Already, dnata has trialled autonomous, AI-led technology in the ground handling and catering arms of its ground services business. Artificial intelligence may also prove a vital tool for data collection in the future.

“On AI, we already use tools which track an event and monitor [aircraft] turnarounds, and then we use that data to predict what might happen to a turnaround [in future scenarios] and how we speed turnarounds up to meet punctuality targets,” Allen says.

“We’re using data to make ourselves more efficient in terms of managing turnarounds, and how we improve efficiency.

The CEO added: “We use tools to identify waste in the kitchen, [which means] using data to model how much waste we’re producing on an individual flight and then trying to minimise the amount of waste going forward using machine-learning techniques.”

On the catering side, dnata is also using this AI-led approach to inform its airline customers what they should sell. The company now gathers data to show carriers their least popular and best-selling products, for example.

Does the technology need to develop further?

In spite of AI’s advantages, however, there are shortcomings.
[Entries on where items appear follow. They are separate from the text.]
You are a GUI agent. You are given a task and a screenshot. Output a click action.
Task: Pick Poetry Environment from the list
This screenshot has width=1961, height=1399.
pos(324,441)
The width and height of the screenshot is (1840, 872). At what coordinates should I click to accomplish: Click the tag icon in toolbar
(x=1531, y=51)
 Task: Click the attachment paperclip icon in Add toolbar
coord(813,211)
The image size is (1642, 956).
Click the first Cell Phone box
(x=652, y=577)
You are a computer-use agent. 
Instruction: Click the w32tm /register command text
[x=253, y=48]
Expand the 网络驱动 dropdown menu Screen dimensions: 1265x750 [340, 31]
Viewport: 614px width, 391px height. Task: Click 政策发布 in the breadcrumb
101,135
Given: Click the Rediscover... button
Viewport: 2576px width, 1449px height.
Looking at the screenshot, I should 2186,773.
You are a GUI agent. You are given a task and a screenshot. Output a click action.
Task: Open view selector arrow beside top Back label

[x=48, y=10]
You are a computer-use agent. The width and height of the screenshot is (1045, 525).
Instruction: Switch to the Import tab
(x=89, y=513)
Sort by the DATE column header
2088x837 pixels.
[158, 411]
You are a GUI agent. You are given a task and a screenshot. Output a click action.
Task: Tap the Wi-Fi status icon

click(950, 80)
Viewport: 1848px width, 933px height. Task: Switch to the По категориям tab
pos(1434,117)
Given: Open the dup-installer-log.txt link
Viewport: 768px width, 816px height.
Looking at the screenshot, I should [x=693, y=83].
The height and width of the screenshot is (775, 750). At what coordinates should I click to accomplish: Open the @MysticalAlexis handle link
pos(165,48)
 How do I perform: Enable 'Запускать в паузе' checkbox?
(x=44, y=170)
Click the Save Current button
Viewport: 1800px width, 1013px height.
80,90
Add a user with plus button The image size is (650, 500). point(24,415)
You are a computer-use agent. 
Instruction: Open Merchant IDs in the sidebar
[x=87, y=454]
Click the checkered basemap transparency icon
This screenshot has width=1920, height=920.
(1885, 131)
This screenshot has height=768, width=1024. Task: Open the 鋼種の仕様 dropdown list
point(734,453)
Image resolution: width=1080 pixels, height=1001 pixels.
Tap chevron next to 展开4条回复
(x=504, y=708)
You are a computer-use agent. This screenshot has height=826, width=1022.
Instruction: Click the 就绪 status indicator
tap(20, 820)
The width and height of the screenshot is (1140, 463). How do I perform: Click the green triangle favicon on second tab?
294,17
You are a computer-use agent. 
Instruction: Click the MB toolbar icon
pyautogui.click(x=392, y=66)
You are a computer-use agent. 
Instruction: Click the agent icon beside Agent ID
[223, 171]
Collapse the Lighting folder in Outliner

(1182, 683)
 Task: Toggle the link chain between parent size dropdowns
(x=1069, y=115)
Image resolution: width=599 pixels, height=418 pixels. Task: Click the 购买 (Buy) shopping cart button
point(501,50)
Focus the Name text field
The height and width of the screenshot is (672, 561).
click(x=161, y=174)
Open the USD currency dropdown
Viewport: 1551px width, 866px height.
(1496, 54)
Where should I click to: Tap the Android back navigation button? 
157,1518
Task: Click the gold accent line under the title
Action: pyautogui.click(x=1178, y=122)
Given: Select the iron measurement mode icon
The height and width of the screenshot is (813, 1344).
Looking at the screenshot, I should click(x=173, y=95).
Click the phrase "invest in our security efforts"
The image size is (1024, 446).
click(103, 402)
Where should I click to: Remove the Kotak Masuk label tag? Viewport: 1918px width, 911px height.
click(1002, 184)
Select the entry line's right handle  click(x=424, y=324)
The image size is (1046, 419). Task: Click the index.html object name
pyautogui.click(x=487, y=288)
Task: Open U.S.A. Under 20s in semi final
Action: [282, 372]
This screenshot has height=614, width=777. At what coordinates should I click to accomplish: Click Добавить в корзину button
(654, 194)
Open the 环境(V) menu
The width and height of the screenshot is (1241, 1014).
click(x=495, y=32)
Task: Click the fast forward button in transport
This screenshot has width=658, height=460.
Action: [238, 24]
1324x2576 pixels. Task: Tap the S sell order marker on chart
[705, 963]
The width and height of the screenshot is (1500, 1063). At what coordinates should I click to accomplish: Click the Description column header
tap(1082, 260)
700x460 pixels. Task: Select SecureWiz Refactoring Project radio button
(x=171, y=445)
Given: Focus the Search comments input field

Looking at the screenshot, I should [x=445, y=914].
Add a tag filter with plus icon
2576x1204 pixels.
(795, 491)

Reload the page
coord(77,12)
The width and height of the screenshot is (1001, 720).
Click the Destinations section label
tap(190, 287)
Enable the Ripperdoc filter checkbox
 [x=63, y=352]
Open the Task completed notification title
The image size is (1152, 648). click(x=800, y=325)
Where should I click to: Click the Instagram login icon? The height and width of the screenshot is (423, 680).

The recent failure of Air Canada’s AI chatbot is perhaps one instance.

In February, Canada’s Civil Resolution Tribunal ordered the airline to honour a refund policy its website’s chatbot invented when a passenger used the service to seek a ticket refund.

Despite Air Canada arguing the chatbot was a separate legal entity and bosses claiming the bot was “responsible for its own actions”, one member of the tribunal declared that “while a chatbot has an interactive component, it is still just a part of Air Canada’s website … It should be obvious to Air Canada that it is responsible for all the information on its website. It makes no difference whether the information comes from a static page or a chatbot”.

The court concluded there was no reason why the passenger should have known that one section of the airline’s page was accurate while another was not.

Indeed, even dnata’s CEO acknowledges the ground services provider must be “careful in the way we use AI because it still makes a lot of mistakes, and this is why we currently don’t deliver AI directly to the customer”.

“But,” he says, there is “no doubt it’ll get better and more accurate – and eventually we’ll be able to deliver it directly to customers.”